Ethical consideration

The study protocol was submitted to the Institutional Ethics Committee of DMIHER (DU) and was approved vide letter number Ref. No- DMIMS (DU)/IEC/2022/22, dated 15th July 2022. The study protocol was also submitted to the Clinical Trial Registry of India and was approved vide reference letter CTRI/2023/06/053915.

Results

As depicted in Table 1, The study participants’ mean age was 50.54 years, with a standard deviation of 10.46 and a median age of 50, with an interquartile range of 43-58 years.

Table 1.

Sociodemographic characteristics of study Participants

Characteristics n (%)
Age 26-44 40 31.25
45-64 73 57.03
>65 15 11.72
Total 128 100
Mean 50.54
Standard Deviation (SD) 10.46
Median 50
Interquartile Range (IQR) 43-58
Religion Hindu 113 88.28
Muslim 12 9.38
Other 3 2.34
Total 128 100
Education Primary education 42 32.81
Secondary education 20 15.63
SSC completed 22 17.19
HSC completed 10 7.81
Graduate 10 7.81
Postgraduate 1 0.78
No formal education 23 17.97
Total 128 100
Socio-economic status Upper class 4 3.13
Upper middle class 22 17.19
Middle class 26 20.31
Lower middle class 43 33.59
Lower class 33 25.78
Total 128 100
Time to travel the nearest health facility (mins) <15 mins 50 39.06
16-60 mins 72 56.25
>60 mins 6 4.69
Total 128 100
1st visit for diagnosis was done in which healthcare facility Family physician (private) 10 7.81
Government hospital (PHC, civil/district hospital) 55 42.97
Private hospital (other than a family physician) 51 39.84
Tertiary care centre (current facility) 12 9.38
Total 128 100

The study found that 17.97% of participants had no formal education, with the majority having completed primary education and 33.59% of participants (314 out of 128) belonged to the lower middle class, while only 3.12% belonged to the upper-class socio-economic class.

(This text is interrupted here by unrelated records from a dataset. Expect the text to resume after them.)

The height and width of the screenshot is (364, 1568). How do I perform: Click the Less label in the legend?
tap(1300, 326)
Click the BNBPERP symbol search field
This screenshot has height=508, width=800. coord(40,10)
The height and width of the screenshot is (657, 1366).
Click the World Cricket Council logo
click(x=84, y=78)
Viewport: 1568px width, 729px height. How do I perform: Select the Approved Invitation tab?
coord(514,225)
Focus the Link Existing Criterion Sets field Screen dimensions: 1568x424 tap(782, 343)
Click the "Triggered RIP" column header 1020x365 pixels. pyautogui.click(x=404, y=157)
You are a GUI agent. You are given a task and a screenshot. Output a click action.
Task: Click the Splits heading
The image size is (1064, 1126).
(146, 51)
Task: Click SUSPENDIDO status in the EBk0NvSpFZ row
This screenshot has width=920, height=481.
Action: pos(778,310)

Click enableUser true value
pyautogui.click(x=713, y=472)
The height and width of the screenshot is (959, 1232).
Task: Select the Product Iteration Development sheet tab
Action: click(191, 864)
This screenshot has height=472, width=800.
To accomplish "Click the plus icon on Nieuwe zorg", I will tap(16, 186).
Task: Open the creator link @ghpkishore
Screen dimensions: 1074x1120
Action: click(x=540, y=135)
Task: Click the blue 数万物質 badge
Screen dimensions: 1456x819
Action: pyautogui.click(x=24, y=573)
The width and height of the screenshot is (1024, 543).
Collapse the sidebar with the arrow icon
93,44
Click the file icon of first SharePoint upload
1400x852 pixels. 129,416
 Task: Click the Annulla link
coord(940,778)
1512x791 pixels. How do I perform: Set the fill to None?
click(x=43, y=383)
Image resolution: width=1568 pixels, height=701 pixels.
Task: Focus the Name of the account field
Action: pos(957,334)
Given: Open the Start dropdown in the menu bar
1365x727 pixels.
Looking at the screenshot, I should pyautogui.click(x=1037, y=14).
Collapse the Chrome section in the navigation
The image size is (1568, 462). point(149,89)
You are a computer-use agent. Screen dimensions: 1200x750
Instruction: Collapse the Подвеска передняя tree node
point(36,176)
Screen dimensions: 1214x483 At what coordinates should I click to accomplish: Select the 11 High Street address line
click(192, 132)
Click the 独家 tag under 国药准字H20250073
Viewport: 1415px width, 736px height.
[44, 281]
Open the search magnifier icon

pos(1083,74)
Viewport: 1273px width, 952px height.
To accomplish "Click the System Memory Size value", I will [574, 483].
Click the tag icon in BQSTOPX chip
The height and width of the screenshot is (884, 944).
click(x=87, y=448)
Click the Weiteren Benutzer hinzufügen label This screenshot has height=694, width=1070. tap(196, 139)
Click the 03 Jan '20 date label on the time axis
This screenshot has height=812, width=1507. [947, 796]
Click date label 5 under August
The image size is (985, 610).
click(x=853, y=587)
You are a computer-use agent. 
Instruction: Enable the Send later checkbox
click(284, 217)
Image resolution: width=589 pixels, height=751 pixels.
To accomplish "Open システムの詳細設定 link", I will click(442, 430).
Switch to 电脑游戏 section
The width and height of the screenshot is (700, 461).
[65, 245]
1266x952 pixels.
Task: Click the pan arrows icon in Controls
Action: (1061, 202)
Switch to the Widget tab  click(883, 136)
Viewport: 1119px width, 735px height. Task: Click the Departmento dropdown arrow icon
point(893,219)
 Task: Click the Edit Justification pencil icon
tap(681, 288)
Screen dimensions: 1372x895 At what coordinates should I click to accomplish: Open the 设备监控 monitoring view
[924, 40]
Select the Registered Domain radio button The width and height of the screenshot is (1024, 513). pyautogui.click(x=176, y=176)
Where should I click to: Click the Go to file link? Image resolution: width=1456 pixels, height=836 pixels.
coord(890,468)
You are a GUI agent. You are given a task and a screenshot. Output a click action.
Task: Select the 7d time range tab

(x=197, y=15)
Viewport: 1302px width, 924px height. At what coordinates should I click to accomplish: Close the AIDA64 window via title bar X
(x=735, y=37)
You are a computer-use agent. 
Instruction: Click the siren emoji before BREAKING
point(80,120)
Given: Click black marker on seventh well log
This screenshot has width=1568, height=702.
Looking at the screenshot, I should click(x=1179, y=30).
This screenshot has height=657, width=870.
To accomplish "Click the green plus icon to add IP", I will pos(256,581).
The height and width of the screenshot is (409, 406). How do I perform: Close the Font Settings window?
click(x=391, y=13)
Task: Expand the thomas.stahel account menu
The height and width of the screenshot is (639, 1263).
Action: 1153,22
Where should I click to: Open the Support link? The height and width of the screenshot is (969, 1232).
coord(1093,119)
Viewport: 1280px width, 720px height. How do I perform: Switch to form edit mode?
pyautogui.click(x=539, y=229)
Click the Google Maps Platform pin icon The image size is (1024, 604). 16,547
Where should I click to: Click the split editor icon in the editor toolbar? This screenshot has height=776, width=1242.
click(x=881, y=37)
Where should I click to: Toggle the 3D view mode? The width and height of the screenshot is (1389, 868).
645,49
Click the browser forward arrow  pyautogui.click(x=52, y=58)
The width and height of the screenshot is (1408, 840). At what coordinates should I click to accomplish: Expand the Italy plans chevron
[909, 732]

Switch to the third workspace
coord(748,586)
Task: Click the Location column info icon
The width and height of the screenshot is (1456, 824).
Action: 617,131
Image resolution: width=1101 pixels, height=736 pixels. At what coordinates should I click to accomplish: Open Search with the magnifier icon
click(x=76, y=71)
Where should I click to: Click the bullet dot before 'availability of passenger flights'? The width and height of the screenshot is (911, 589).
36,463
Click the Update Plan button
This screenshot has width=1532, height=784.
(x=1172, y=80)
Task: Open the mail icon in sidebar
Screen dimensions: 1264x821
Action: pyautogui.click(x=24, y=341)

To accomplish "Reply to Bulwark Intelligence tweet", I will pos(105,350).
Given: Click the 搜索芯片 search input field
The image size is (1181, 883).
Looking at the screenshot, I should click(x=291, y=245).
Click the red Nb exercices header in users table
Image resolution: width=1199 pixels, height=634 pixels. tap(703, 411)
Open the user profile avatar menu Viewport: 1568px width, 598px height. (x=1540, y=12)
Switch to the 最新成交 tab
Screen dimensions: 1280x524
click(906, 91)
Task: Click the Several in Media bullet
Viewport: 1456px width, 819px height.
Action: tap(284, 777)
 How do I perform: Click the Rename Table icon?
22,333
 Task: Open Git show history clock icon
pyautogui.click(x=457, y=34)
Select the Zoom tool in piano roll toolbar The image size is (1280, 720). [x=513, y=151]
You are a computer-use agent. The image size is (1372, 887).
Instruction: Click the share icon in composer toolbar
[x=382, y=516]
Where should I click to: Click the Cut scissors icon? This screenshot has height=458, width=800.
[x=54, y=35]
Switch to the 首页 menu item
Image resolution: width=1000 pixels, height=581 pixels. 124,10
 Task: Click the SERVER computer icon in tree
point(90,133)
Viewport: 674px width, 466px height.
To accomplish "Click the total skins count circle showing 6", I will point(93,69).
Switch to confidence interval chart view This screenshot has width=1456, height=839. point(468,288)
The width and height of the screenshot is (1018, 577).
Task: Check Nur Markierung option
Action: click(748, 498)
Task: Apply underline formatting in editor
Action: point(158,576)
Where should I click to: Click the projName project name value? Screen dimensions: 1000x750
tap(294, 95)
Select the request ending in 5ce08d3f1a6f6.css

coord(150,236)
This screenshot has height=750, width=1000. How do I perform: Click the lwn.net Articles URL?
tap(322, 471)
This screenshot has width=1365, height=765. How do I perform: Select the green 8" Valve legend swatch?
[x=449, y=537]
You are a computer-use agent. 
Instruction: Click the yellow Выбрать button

Table 2 shows, Out of 128 study participants, 57.81% (74) presented late, with a median delay of 45 days. System delay was found in 89 (69.53%) participants, with a median delay of 19 days, while no system delay was observed in 39 (30.47%).

Table 2.

Duration of Patient and System delay in study participants

Type of Delay  Presence of Delay n (%)
Duration of patient delay in days Delay (>30 days) 74 57.81
No delay 54 42.19
Total 128 100
Median 45
IQR 15-120
Duration of systems delay in days Delay 89 69.53
No delay 39 30.47
Total 128 100
Median 19
IQR 7-35

The study found high patient and system delays prevalence, and the odds ratio overestimated relative risk. Therefore, PR was reported, as OR was not appropriate for larger outcomes over 10%.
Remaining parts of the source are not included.